*Source material:*
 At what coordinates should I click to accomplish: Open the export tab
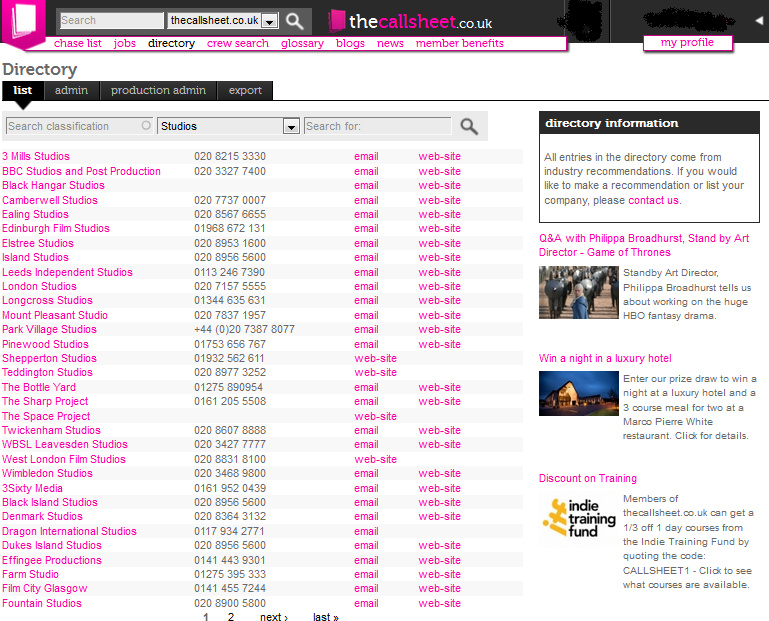click(x=245, y=90)
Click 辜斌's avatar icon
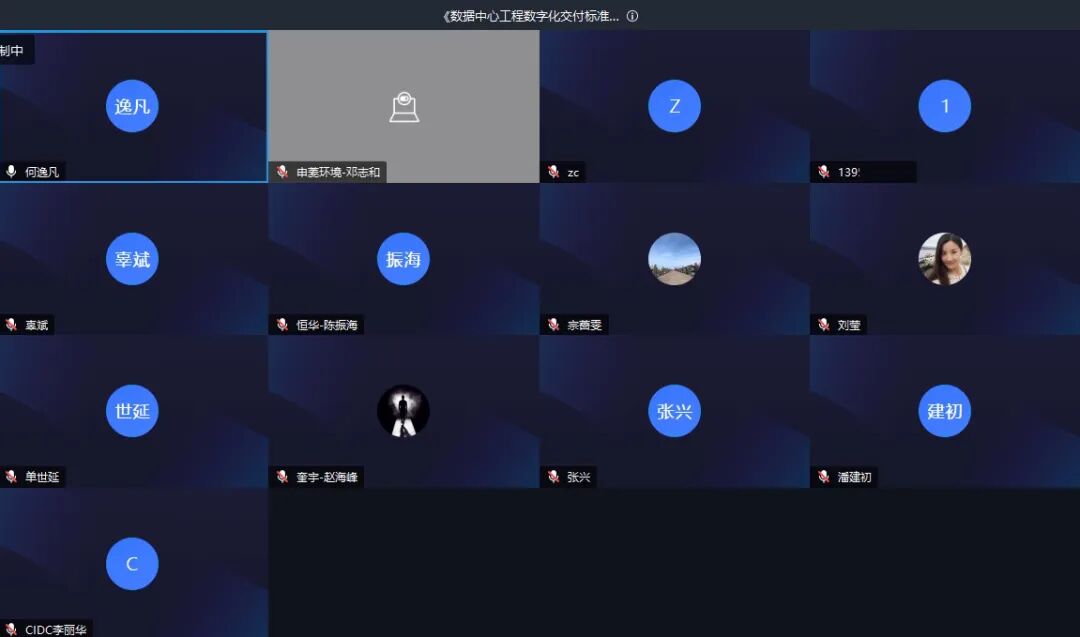1080x637 pixels. point(132,259)
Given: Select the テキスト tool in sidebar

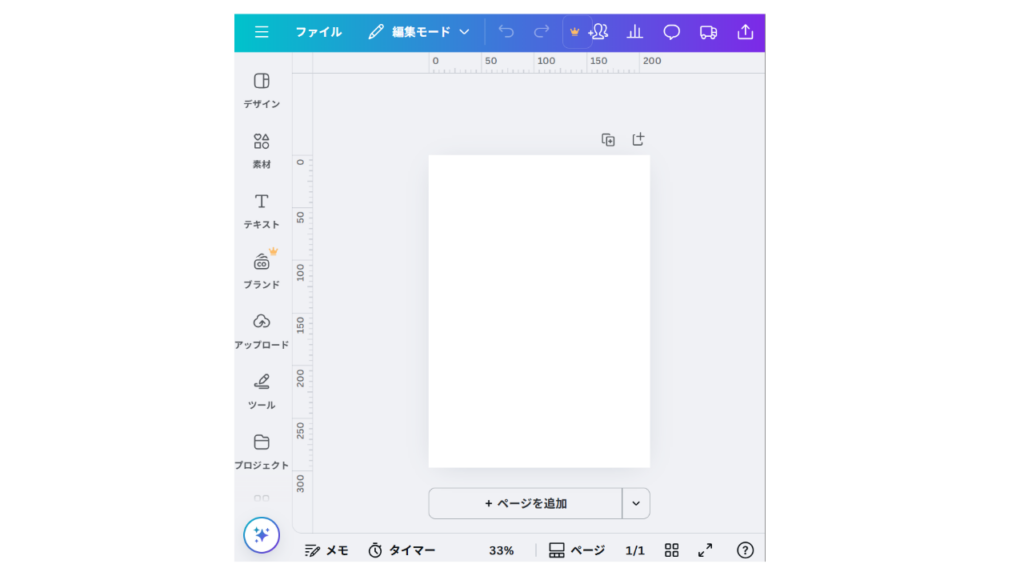Looking at the screenshot, I should coord(261,210).
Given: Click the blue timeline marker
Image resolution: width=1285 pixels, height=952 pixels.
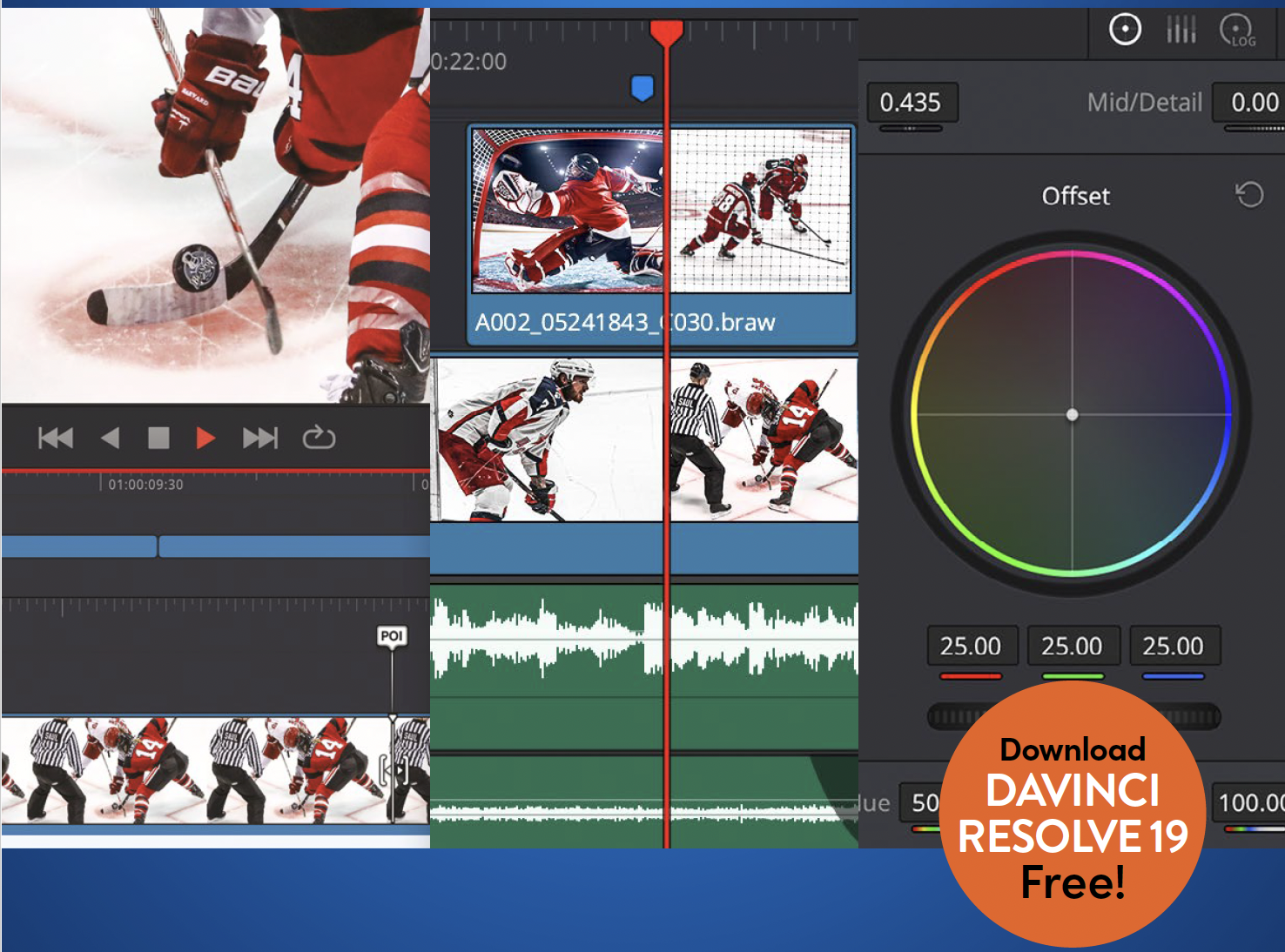Looking at the screenshot, I should point(642,88).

*Exercise objective:*
Set down the line containing "Click 辜斌's avatar icon" and every line after it up to the end of the material, exactly as written, but not the pictures.

*Result of the exercise:*
Click 辜斌's avatar icon
1080x637 pixels. point(132,259)
Given: Select the テキスト tool in sidebar

Looking at the screenshot, I should coord(261,210).
Given: Click the blue timeline marker
Image resolution: width=1285 pixels, height=952 pixels.
Looking at the screenshot, I should point(642,88).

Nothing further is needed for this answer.